Stored records:
/---
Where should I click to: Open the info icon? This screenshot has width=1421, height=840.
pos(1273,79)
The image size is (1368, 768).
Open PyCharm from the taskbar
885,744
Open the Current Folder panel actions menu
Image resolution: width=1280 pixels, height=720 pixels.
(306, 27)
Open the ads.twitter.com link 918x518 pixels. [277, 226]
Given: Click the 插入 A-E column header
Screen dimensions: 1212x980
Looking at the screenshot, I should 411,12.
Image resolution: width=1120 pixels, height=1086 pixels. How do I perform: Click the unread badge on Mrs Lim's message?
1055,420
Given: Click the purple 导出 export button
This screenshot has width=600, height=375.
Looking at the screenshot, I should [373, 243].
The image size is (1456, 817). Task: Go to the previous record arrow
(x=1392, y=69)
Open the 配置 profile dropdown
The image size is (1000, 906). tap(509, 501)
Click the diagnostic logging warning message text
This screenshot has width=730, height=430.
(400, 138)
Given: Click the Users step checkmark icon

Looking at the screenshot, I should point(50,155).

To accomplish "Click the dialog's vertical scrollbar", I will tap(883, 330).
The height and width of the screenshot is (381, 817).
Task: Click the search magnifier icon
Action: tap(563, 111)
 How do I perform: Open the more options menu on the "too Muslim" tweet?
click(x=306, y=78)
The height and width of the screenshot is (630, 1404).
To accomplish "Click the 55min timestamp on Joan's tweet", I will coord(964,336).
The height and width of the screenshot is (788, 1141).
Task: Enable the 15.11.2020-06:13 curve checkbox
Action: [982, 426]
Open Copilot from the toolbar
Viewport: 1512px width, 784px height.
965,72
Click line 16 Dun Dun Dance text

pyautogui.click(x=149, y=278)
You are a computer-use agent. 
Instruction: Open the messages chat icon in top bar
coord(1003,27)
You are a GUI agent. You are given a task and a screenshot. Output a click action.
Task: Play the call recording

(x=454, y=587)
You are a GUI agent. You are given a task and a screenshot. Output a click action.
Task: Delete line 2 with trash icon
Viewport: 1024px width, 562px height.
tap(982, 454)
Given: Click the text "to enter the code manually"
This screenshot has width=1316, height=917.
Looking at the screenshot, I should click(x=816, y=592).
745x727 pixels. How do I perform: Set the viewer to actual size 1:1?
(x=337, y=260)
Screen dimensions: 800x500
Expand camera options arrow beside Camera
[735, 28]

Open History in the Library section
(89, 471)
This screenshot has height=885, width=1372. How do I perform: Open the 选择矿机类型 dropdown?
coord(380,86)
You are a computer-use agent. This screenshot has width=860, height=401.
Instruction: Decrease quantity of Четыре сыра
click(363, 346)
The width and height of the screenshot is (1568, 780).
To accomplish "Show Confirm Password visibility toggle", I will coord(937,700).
\---
Each entry needs to be given again exactly as it stands.

ANSWER TO THIS EXERCISE:
Where should I click to: Open the info icon? This screenshot has width=1421, height=840.
pos(1273,79)
The image size is (1368, 768).
Open PyCharm from the taskbar
885,744
Open the Current Folder panel actions menu
Image resolution: width=1280 pixels, height=720 pixels.
(306, 27)
Open the ads.twitter.com link 918x518 pixels. [277, 226]
Given: Click the 插入 A-E column header
Screen dimensions: 1212x980
Looking at the screenshot, I should 411,12.
Image resolution: width=1120 pixels, height=1086 pixels. How do I perform: Click the unread badge on Mrs Lim's message?
1055,420
Given: Click the purple 导出 export button
This screenshot has width=600, height=375.
Looking at the screenshot, I should [373, 243].
The image size is (1456, 817). Task: Go to the previous record arrow
(x=1392, y=69)
Open the 配置 profile dropdown
The image size is (1000, 906). tap(509, 501)
Click the diagnostic logging warning message text
This screenshot has width=730, height=430.
(400, 138)
Given: Click the Users step checkmark icon

Looking at the screenshot, I should point(50,155).

To accomplish "Click the dialog's vertical scrollbar", I will tap(883, 330).
The height and width of the screenshot is (381, 817).
Task: Click the search magnifier icon
Action: tap(563, 111)
 How do I perform: Open the more options menu on the "too Muslim" tweet?
click(x=306, y=78)
The height and width of the screenshot is (630, 1404).
To accomplish "Click the 55min timestamp on Joan's tweet", I will coord(964,336).
The height and width of the screenshot is (788, 1141).
Task: Enable the 15.11.2020-06:13 curve checkbox
Action: [982, 426]
Open Copilot from the toolbar
Viewport: 1512px width, 784px height.
965,72
Click line 16 Dun Dun Dance text

pyautogui.click(x=149, y=278)
You are a computer-use agent. 
Instruction: Open the messages chat icon in top bar
coord(1003,27)
You are a GUI agent. You are given a task and a screenshot. Output a click action.
Task: Play the call recording

(x=454, y=587)
You are a GUI agent. You are given a task and a screenshot. Output a click action.
Task: Delete line 2 with trash icon
Viewport: 1024px width, 562px height.
tap(982, 454)
Given: Click the text "to enter the code manually"
This screenshot has width=1316, height=917.
Looking at the screenshot, I should click(x=816, y=592).
745x727 pixels. How do I perform: Set the viewer to actual size 1:1?
(x=337, y=260)
Screen dimensions: 800x500
Expand camera options arrow beside Camera
[735, 28]

Open History in the Library section
(89, 471)
This screenshot has height=885, width=1372. How do I perform: Open the 选择矿机类型 dropdown?
coord(380,86)
You are a computer-use agent. This screenshot has width=860, height=401.
Instruction: Decrease quantity of Четыре сыра
click(363, 346)
The width and height of the screenshot is (1568, 780).
To accomplish "Show Confirm Password visibility toggle", I will coord(937,700).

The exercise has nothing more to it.